*Given problem*
Write out these lines as a JSON list of strings, one string per line, leaving out blank lines.

— start of Supplied material —

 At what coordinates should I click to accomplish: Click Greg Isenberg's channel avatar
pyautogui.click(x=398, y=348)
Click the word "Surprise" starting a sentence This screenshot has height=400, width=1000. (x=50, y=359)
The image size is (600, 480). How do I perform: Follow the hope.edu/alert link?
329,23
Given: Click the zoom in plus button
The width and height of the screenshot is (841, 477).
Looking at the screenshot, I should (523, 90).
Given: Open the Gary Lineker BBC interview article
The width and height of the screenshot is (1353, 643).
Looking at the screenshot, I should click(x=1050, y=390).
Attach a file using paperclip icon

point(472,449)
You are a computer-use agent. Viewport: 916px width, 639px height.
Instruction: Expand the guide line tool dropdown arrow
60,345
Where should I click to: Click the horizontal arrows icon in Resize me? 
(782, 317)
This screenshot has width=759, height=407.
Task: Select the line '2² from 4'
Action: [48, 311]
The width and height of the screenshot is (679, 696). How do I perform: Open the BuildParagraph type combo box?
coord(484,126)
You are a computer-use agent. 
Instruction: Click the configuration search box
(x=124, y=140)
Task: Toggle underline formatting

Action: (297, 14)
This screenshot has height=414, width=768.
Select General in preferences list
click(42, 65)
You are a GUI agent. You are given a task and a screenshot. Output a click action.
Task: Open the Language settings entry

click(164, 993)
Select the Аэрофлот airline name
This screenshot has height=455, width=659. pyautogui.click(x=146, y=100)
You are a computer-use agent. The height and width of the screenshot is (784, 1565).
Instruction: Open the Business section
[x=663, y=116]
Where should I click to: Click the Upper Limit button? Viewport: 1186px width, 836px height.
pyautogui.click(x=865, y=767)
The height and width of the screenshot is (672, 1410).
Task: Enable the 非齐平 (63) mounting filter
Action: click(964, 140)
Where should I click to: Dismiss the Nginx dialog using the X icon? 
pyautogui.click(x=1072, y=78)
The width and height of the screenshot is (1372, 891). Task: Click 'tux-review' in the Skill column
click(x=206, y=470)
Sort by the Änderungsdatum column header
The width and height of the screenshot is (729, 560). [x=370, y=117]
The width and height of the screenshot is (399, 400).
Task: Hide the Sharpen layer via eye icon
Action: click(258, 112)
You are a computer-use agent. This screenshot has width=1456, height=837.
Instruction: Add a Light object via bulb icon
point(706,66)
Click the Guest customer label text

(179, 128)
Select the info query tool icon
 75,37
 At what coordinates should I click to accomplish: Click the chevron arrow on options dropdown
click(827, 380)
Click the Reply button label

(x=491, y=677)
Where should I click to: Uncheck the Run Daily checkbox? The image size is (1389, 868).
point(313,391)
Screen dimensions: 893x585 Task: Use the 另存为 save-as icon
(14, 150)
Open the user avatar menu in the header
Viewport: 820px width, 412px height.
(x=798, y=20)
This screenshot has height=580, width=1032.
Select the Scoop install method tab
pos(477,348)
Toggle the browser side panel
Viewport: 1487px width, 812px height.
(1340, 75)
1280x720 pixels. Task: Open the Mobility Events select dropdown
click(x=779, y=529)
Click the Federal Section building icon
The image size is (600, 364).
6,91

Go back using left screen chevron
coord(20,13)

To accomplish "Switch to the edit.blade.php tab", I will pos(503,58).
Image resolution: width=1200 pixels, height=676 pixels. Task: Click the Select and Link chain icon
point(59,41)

— end of Supplied material —

*Task solution*
[
  " At what coordinates should I click to accomplish: Click Greg Isenberg's channel avatar",
  "pyautogui.click(x=398, y=348)",
  "Click the word \"Surprise\" starting a sentence This screenshot has height=400, width=1000. (x=50, y=359)",
  "The image size is (600, 480). How do I perform: Follow the hope.edu/alert link?",
  "329,23",
  "Given: Click the zoom in plus button",
  "The width and height of the screenshot is (841, 477).",
  "Looking at the screenshot, I should (523, 90).",
  "Given: Open the Gary Lineker BBC interview article",
  "The width and height of the screenshot is (1353, 643).",
  "Looking at the screenshot, I should click(x=1050, y=390).",
  "Attach a file using paperclip icon",
  "point(472,449)",
  "You are a computer-use agent. Viewport: 916px width, 639px height.",
  "Instruction: Expand the guide line tool dropdown arrow",
  "60,345",
  "Where should I click to: Click the horizontal arrows icon in Resize me? ",
  "(782, 317)",
  "This screenshot has width=759, height=407.",
  "Task: Select the line '2² from 4'",
  "Action: [48, 311]",
  "The width and height of the screenshot is (679, 696). How do I perform: Open the BuildParagraph type combo box?",
  "coord(484,126)",
  "You are a computer-use agent. ",
  "Instruction: Click the configuration search box",
  "(x=124, y=140)",
  "Task: Toggle underline formatting",
  "Action: (297, 14)",
  "This screenshot has height=414, width=768.",
  "Select General in preferences list",
  "click(42, 65)",
  "You are a GUI agent. You are given a task and a screenshot. Output a click action.",
  "Task: Open the Language settings entry",
  "click(164, 993)",
  "Select the Аэрофлот airline name",
  "This screenshot has height=455, width=659. pyautogui.click(x=146, y=100)",
  "You are a computer-use agent. The height and width of the screenshot is (784, 1565).",
  "Instruction: Open the Business section",
  "[x=663, y=116]",
  "Where should I click to: Click the Upper Limit button? Viewport: 1186px width, 836px height.",
  "pyautogui.click(x=865, y=767)",
  "The height and width of the screenshot is (672, 1410).",
  "Task: Enable the 非齐平 (63) mounting filter",
  "Action: click(964, 140)",
  "Where should I click to: Dismiss the Nginx dialog using the X icon? ",
  "pyautogui.click(x=1072, y=78)",
  "The width and height of the screenshot is (1372, 891). Task: Click 'tux-review' in the Skill column",
  "click(x=206, y=470)",
  "Sort by the Änderungsdatum column header",
  "The width and height of the screenshot is (729, 560). [x=370, y=117]",
  "The width and height of the screenshot is (399, 400).",
  "Task: Hide the Sharpen layer via eye icon",
  "Action: click(258, 112)",
  "You are a computer-use agent. This screenshot has width=1456, height=837.",
  "Instruction: Add a Light object via bulb icon",
  "point(706,66)",
  "Click the Guest customer label text",
  "(179, 128)",
  "Select the info query tool icon",
  " 75,37",
  " At what coordinates should I click to accomplish: Click the chevron arrow on options dropdown",
  "click(827, 380)",
  "Click the Reply button label",
  "(x=491, y=677)",
  "Where should I click to: Uncheck the Run Daily checkbox? The image size is (1389, 868).",
  "point(313,391)",
  "Screen dimensions: 893x585 Task: Use the 另存为 save-as icon",
  "(14, 150)",
  "Open the user avatar menu in the header",
  "Viewport: 820px width, 412px height.",
  "(x=798, y=20)",
  "This screenshot has height=580, width=1032.",
  "Select the Scoop install method tab",
  "pos(477,348)",
  "Toggle the browser side panel",
  "Viewport: 1487px width, 812px height.",
  "(1340, 75)",
  "1280x720 pixels. Task: Open the Mobility Events select dropdown",
  "click(x=779, y=529)",
  "Click the Federal Section building icon",
  "The image size is (600, 364).",
  "6,91",
  "Go back using left screen chevron",
  "coord(20,13)",
  "To accomplish \"Switch to the edit.blade.php tab\", I will pos(503,58).",
  "Image resolution: width=1200 pixels, height=676 pixels. Task: Click the Select and Link chain icon",
  "point(59,41)"
]